-- SOURCE RECORDS start --

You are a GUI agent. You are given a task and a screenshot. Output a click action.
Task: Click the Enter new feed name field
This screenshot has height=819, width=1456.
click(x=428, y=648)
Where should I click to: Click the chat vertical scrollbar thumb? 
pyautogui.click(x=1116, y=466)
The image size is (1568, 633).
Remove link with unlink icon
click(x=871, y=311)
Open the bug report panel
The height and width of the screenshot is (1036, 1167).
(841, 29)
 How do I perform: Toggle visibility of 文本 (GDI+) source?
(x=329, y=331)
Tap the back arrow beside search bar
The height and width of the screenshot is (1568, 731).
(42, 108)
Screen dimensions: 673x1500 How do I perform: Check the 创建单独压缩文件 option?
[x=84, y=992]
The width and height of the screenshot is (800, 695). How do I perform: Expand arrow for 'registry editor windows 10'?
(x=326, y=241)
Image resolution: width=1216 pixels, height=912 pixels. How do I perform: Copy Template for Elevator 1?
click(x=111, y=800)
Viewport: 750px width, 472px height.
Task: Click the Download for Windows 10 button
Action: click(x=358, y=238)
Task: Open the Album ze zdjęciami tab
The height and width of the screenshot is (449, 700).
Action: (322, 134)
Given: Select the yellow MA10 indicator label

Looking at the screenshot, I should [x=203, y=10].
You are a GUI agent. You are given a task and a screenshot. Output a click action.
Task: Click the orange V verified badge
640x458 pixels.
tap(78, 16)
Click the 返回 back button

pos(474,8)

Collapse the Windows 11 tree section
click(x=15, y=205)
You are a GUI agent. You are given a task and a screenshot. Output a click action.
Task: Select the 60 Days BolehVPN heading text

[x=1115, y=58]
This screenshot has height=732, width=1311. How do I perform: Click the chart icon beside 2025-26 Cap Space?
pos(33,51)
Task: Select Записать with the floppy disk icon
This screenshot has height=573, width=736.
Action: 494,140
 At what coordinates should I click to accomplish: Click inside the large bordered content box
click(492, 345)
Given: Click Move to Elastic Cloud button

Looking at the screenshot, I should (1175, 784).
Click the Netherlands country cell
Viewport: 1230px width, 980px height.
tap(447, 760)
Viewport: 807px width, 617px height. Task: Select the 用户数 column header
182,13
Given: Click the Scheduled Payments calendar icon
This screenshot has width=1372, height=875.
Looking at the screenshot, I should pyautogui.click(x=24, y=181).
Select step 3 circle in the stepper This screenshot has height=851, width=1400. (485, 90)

-- SOURCE RECORDS end --

■ TASK INSTRUCTIONS ■
Edit the data above so that every "GUI agent" becomes "interface agent", and leave all other text as it is.

■ THE OUTPUT ■
You are a interface agent. You are given a task and a screenshot. Output a click action.
Task: Click the Enter new feed name field
This screenshot has height=819, width=1456.
click(x=428, y=648)
Where should I click to: Click the chat vertical scrollbar thumb? 
pyautogui.click(x=1116, y=466)
The image size is (1568, 633).
Remove link with unlink icon
click(x=871, y=311)
Open the bug report panel
The height and width of the screenshot is (1036, 1167).
(841, 29)
 How do I perform: Toggle visibility of 文本 (GDI+) source?
(x=329, y=331)
Tap the back arrow beside search bar
The height and width of the screenshot is (1568, 731).
(42, 108)
Screen dimensions: 673x1500 How do I perform: Check the 创建单独压缩文件 option?
[x=84, y=992]
The width and height of the screenshot is (800, 695). How do I perform: Expand arrow for 'registry editor windows 10'?
(x=326, y=241)
Image resolution: width=1216 pixels, height=912 pixels. How do I perform: Copy Template for Elevator 1?
click(x=111, y=800)
Viewport: 750px width, 472px height.
Task: Click the Download for Windows 10 button
Action: click(x=358, y=238)
Task: Open the Album ze zdjęciami tab
The height and width of the screenshot is (449, 700).
Action: (322, 134)
Given: Select the yellow MA10 indicator label

Looking at the screenshot, I should [x=203, y=10].
You are a interface agent. You are given a task and a screenshot. Output a click action.
Task: Click the orange V verified badge
640x458 pixels.
tap(78, 16)
Click the 返回 back button

pos(474,8)

Collapse the Windows 11 tree section
click(x=15, y=205)
You are a interface agent. You are given a task and a screenshot. Output a click action.
Task: Select the 60 Days BolehVPN heading text

[x=1115, y=58]
This screenshot has height=732, width=1311. How do I perform: Click the chart icon beside 2025-26 Cap Space?
pos(33,51)
Task: Select Записать with the floppy disk icon
This screenshot has height=573, width=736.
Action: 494,140
 At what coordinates should I click to accomplish: Click inside the large bordered content box
click(492, 345)
Given: Click Move to Elastic Cloud button

Looking at the screenshot, I should (1175, 784).
Click the Netherlands country cell
Viewport: 1230px width, 980px height.
tap(447, 760)
Viewport: 807px width, 617px height. Task: Select the 用户数 column header
182,13
Given: Click the Scheduled Payments calendar icon
This screenshot has width=1372, height=875.
Looking at the screenshot, I should pyautogui.click(x=24, y=181).
Select step 3 circle in the stepper This screenshot has height=851, width=1400. (485, 90)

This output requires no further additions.